Texte à lire:
↓↓↓

Ils attendaient le retour de Théophile Gautier, dînaient avec nous, prolongeaient le plus possible la soirée ; puis, après un dernier tour de valse, ils s’en allaient, et pendant de longs mois on ne les revoyait plus.



Dans notre vestibule, au-dessus de la porte de la salle à manger, était accroché le « massacre » d’un taureau espagnol, tué dans une course par une épée fameuse.

La courbure élégante des deux cornes, lisses et effilées, élargissant la forme d’une lyre, faisait un bel effet, et rappelait la corrida émouvante à laquelle mon père et ma mère avaient assisté. Des cocardes vertes, terminées par un flot de rubans, de celles que les banderilleros piquent dans la chair des taureaux, complétaient le trophée ; le vainqueur, un genou à terre devant la loge, les avait offertes, toutes sanglantes encore, à ma mère, peu sensible à cet hommage et toute bouleversée : — l’horrible spectacle lui valut une maladie nerveuse dont elle ne se remit qu’à grand’peine.

↑↑↑

Recopie sans rien changer le passage du texte à lire qui va de « Ils attendaient le » à « une épée fameuse. », ces deux bouts compris. Les données qui suivent n'ont aucun rapport avec le texte à lire.

Données:
↓↓↓

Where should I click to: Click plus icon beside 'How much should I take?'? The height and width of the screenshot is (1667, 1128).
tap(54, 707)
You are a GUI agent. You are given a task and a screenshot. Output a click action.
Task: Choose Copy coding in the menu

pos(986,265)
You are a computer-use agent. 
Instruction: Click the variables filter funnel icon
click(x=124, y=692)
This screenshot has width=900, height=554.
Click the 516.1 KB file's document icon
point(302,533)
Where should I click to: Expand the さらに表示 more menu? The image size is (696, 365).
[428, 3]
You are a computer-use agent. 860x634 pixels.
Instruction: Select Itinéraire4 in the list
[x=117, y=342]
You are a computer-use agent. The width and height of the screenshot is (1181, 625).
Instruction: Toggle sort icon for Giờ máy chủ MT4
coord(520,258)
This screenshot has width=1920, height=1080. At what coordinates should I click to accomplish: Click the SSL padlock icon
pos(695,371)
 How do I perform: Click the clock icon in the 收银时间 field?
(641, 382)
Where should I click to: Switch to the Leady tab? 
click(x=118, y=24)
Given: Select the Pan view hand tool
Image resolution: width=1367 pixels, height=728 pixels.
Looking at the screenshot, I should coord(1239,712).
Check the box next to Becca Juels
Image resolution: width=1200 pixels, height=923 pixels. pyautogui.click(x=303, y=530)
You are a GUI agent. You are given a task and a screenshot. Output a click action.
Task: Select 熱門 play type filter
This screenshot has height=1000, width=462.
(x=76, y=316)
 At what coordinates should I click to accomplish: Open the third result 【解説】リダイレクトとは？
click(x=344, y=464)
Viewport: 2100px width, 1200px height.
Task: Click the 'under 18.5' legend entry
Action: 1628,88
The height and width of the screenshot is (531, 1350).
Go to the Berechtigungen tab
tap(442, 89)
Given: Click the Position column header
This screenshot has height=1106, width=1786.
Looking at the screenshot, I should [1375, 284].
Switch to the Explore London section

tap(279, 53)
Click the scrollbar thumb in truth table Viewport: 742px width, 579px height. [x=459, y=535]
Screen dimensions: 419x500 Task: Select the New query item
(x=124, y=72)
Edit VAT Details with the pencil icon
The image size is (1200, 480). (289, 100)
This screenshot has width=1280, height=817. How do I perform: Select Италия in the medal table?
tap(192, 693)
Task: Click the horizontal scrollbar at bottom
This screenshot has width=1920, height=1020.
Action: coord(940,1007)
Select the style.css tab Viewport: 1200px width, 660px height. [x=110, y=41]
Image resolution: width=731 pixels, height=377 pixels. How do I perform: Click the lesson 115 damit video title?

↑↑↑

Tâche accomplie:
Ils attendaient le retour de Théophile Gautier, dînaient avec nous, prolongeaient le plus possible la soirée ; puis, après un dernier tour de valse, ils s’en allaient, et pendant de longs mois on ne les revoyait plus.



Dans notre vestibule, au-dessus de la porte de la salle à manger, était accroché le « massacre » d’un taureau espagnol, tué dans une course par une épée fameuse.